### [What is required]
Rewrite the lines below, replacing "computer-use agent" with "screen assistant" each time it appears and leaving all other text unchanged.

### [Records for this task]
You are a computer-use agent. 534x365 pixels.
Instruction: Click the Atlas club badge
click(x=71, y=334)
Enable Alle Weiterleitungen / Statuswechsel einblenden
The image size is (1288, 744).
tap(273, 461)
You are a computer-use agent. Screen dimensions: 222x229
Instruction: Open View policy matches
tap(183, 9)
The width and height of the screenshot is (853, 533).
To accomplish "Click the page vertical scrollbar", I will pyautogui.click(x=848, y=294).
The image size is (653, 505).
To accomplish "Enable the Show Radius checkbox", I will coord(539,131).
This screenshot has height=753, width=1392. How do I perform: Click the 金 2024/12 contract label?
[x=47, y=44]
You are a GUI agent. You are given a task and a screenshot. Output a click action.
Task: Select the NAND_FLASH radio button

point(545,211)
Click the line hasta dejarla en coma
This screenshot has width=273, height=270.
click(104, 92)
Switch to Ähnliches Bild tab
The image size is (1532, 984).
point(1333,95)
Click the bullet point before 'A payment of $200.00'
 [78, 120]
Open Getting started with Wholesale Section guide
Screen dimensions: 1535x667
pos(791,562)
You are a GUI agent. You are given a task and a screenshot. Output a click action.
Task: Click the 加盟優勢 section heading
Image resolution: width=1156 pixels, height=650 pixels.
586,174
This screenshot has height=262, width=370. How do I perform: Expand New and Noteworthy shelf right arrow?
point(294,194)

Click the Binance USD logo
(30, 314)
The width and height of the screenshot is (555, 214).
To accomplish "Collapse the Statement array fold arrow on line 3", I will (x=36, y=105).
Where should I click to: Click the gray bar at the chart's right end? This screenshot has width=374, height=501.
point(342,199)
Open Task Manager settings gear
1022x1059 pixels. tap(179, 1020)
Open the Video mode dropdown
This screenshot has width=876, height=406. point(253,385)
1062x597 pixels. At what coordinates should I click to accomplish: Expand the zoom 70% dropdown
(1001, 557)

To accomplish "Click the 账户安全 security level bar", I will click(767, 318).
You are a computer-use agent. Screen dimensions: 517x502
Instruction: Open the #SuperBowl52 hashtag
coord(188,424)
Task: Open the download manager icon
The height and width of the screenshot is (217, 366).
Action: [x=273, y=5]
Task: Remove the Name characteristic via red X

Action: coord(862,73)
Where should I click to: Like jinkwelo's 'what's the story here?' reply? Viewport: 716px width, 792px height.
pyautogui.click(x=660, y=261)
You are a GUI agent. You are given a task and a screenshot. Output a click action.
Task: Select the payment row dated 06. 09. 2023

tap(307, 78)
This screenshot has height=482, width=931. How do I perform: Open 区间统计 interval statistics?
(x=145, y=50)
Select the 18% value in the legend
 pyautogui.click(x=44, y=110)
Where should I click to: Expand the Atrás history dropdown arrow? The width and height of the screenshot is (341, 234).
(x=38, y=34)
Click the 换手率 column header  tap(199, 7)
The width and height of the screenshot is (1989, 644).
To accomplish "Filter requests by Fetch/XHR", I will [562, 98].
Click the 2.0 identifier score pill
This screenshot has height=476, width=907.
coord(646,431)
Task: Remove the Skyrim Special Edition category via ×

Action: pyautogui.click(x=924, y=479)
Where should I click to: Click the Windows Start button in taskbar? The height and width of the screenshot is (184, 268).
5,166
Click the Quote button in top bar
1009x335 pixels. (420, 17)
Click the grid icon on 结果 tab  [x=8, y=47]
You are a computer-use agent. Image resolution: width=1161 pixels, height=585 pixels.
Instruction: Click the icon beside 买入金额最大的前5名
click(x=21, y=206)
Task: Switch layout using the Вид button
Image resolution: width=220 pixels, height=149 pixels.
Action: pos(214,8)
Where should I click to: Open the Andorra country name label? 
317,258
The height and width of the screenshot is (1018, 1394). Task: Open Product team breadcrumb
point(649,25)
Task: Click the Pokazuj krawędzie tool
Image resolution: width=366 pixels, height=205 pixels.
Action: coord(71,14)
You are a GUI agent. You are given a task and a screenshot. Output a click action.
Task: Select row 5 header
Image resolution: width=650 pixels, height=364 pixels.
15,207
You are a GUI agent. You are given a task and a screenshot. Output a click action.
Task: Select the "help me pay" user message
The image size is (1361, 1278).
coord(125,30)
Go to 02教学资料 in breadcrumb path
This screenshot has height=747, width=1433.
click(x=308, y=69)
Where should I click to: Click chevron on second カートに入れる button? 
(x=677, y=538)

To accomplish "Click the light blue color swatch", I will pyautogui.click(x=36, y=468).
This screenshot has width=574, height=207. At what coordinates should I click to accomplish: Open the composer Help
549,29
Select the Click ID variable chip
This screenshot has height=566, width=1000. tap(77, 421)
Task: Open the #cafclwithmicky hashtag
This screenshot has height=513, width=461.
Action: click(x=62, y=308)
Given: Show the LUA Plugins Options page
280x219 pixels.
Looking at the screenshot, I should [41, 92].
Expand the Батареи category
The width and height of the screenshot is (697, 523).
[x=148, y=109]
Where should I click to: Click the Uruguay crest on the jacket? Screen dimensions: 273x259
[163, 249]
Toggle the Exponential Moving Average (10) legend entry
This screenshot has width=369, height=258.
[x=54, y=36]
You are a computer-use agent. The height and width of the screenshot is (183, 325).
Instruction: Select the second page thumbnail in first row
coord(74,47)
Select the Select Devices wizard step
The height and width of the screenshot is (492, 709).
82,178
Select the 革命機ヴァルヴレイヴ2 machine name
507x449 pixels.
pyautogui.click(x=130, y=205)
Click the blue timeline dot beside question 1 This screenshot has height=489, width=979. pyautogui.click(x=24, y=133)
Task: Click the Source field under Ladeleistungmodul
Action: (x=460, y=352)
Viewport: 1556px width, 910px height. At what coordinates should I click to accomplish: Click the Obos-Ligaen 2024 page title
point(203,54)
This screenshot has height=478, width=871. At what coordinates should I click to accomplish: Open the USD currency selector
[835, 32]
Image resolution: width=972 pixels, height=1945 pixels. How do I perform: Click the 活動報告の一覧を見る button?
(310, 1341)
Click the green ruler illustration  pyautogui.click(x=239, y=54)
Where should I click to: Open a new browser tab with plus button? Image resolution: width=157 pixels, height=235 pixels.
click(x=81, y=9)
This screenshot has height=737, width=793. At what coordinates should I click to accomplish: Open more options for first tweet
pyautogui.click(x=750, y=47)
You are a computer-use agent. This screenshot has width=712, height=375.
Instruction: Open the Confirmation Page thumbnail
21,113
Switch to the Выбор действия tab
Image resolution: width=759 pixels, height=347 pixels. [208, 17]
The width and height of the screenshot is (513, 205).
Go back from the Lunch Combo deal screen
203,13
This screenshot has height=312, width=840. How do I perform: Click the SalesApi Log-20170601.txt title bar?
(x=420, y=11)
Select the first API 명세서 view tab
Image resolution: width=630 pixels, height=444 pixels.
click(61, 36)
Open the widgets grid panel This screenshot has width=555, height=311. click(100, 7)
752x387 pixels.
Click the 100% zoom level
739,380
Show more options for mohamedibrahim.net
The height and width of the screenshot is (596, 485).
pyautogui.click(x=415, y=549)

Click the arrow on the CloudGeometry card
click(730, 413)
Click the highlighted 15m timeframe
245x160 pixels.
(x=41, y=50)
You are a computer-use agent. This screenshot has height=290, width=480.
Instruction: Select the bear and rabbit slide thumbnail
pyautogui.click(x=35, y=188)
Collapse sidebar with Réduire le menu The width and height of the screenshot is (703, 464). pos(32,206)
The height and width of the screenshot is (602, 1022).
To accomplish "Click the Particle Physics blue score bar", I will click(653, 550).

### [The response]
You are a screen assistant. 534x365 pixels.
Instruction: Click the Atlas club badge
click(x=71, y=334)
Enable Alle Weiterleitungen / Statuswechsel einblenden
The image size is (1288, 744).
tap(273, 461)
You are a screen assistant. Screen dimensions: 222x229
Instruction: Open View policy matches
tap(183, 9)
The width and height of the screenshot is (853, 533).
To accomplish "Click the page vertical scrollbar", I will pyautogui.click(x=848, y=294).
The image size is (653, 505).
To accomplish "Enable the Show Radius checkbox", I will coord(539,131).
This screenshot has height=753, width=1392. How do I perform: Click the 金 2024/12 contract label?
[x=47, y=44]
You are a GUI agent. You are given a task and a screenshot. Output a click action.
Task: Select the NAND_FLASH radio button

point(545,211)
Click the line hasta dejarla en coma
This screenshot has width=273, height=270.
click(104, 92)
Switch to Ähnliches Bild tab
The image size is (1532, 984).
point(1333,95)
Click the bullet point before 'A payment of $200.00'
 [78, 120]
Open Getting started with Wholesale Section guide
Screen dimensions: 1535x667
pos(791,562)
You are a GUI agent. You are given a task and a screenshot. Output a click action.
Task: Click the 加盟優勢 section heading
Image resolution: width=1156 pixels, height=650 pixels.
586,174
This screenshot has height=262, width=370. How do I perform: Expand New and Noteworthy shelf right arrow?
point(294,194)

Click the Binance USD logo
(30, 314)
The width and height of the screenshot is (555, 214).
To accomplish "Collapse the Statement array fold arrow on line 3", I will (x=36, y=105).
Where should I click to: Click the gray bar at the chart's right end? This screenshot has width=374, height=501.
point(342,199)
Open Task Manager settings gear
1022x1059 pixels. tap(179, 1020)
Open the Video mode dropdown
This screenshot has width=876, height=406. point(253,385)
1062x597 pixels. At what coordinates should I click to accomplish: Expand the zoom 70% dropdown
(1001, 557)

To accomplish "Click the 账户安全 security level bar", I will click(767, 318).
You are a screen assistant. Screen dimensions: 517x502
Instruction: Open the #SuperBowl52 hashtag
coord(188,424)
Task: Open the download manager icon
The height and width of the screenshot is (217, 366).
Action: [x=273, y=5]
Task: Remove the Name characteristic via red X

Action: coord(862,73)
Where should I click to: Like jinkwelo's 'what's the story here?' reply? Viewport: 716px width, 792px height.
pyautogui.click(x=660, y=261)
You are a GUI agent. You are given a task and a screenshot. Output a click action.
Task: Select the payment row dated 06. 09. 2023

tap(307, 78)
This screenshot has height=482, width=931. How do I perform: Open 区间统计 interval statistics?
(x=145, y=50)
Select the 18% value in the legend
 pyautogui.click(x=44, y=110)
Where should I click to: Expand the Atrás history dropdown arrow? The width and height of the screenshot is (341, 234).
(x=38, y=34)
Click the 换手率 column header  tap(199, 7)
The width and height of the screenshot is (1989, 644).
To accomplish "Filter requests by Fetch/XHR", I will [562, 98].
Click the 2.0 identifier score pill
This screenshot has height=476, width=907.
coord(646,431)
Task: Remove the Skyrim Special Edition category via ×

Action: pyautogui.click(x=924, y=479)
Where should I click to: Click the Windows Start button in taskbar? The height and width of the screenshot is (184, 268).
5,166
Click the Quote button in top bar
1009x335 pixels. (420, 17)
Click the grid icon on 结果 tab  [x=8, y=47]
You are a screen assistant. Image resolution: width=1161 pixels, height=585 pixels.
Instruction: Click the icon beside 买入金额最大的前5名
click(x=21, y=206)
Task: Switch layout using the Вид button
Image resolution: width=220 pixels, height=149 pixels.
Action: pos(214,8)
Where should I click to: Open the Andorra country name label? 
317,258
The height and width of the screenshot is (1018, 1394). Task: Open Product team breadcrumb
point(649,25)
Task: Click the Pokazuj krawędzie tool
Image resolution: width=366 pixels, height=205 pixels.
Action: coord(71,14)
You are a GUI agent. You are given a task and a screenshot. Output a click action.
Task: Select row 5 header
Image resolution: width=650 pixels, height=364 pixels.
15,207
You are a GUI agent. You are given a task and a screenshot. Output a click action.
Task: Select the "help me pay" user message
The image size is (1361, 1278).
coord(125,30)
Go to 02教学资料 in breadcrumb path
This screenshot has height=747, width=1433.
click(x=308, y=69)
Where should I click to: Click chevron on second カートに入れる button? 
(x=677, y=538)

To accomplish "Click the light blue color swatch", I will pyautogui.click(x=36, y=468).
This screenshot has width=574, height=207. At what coordinates should I click to accomplish: Open the composer Help
549,29
Select the Click ID variable chip
This screenshot has height=566, width=1000. tap(77, 421)
Task: Open the #cafclwithmicky hashtag
This screenshot has height=513, width=461.
Action: click(x=62, y=308)
Given: Show the LUA Plugins Options page
280x219 pixels.
Looking at the screenshot, I should [41, 92].
Expand the Батареи category
The width and height of the screenshot is (697, 523).
[x=148, y=109]
Where should I click to: Click the Uruguay crest on the jacket? Screen dimensions: 273x259
[163, 249]
Toggle the Exponential Moving Average (10) legend entry
This screenshot has width=369, height=258.
[x=54, y=36]
You are a screen assistant. The height and width of the screenshot is (183, 325).
Instruction: Select the second page thumbnail in first row
coord(74,47)
Select the Select Devices wizard step
The height and width of the screenshot is (492, 709).
82,178
Select the 革命機ヴァルヴレイヴ2 machine name
507x449 pixels.
pyautogui.click(x=130, y=205)
Click the blue timeline dot beside question 1 This screenshot has height=489, width=979. pyautogui.click(x=24, y=133)
Task: Click the Source field under Ladeleistungmodul
Action: (x=460, y=352)
Viewport: 1556px width, 910px height. At what coordinates should I click to accomplish: Click the Obos-Ligaen 2024 page title
point(203,54)
This screenshot has height=478, width=871. At what coordinates should I click to accomplish: Open the USD currency selector
[835, 32]
Image resolution: width=972 pixels, height=1945 pixels. How do I perform: Click the 活動報告の一覧を見る button?
(310, 1341)
Click the green ruler illustration  pyautogui.click(x=239, y=54)
Where should I click to: Open a new browser tab with plus button? Image resolution: width=157 pixels, height=235 pixels.
click(x=81, y=9)
This screenshot has height=737, width=793. At what coordinates should I click to accomplish: Open more options for first tweet
pyautogui.click(x=750, y=47)
You are a screen assistant. This screenshot has width=712, height=375.
Instruction: Open the Confirmation Page thumbnail
21,113
Switch to the Выбор действия tab
Image resolution: width=759 pixels, height=347 pixels. [208, 17]
The width and height of the screenshot is (513, 205).
Go back from the Lunch Combo deal screen
203,13
This screenshot has height=312, width=840. How do I perform: Click the SalesApi Log-20170601.txt title bar?
(x=420, y=11)
Select the first API 명세서 view tab
Image resolution: width=630 pixels, height=444 pixels.
click(61, 36)
Open the widgets grid panel This screenshot has width=555, height=311. click(100, 7)
752x387 pixels.
Click the 100% zoom level
739,380
Show more options for mohamedibrahim.net
The height and width of the screenshot is (596, 485).
pyautogui.click(x=415, y=549)

Click the arrow on the CloudGeometry card
click(730, 413)
Click the highlighted 15m timeframe
245x160 pixels.
(x=41, y=50)
You are a screen assistant. This screenshot has height=290, width=480.
Instruction: Select the bear and rabbit slide thumbnail
pyautogui.click(x=35, y=188)
Collapse sidebar with Réduire le menu The width and height of the screenshot is (703, 464). pos(32,206)
The height and width of the screenshot is (602, 1022).
To accomplish "Click the Particle Physics blue score bar", I will click(653, 550).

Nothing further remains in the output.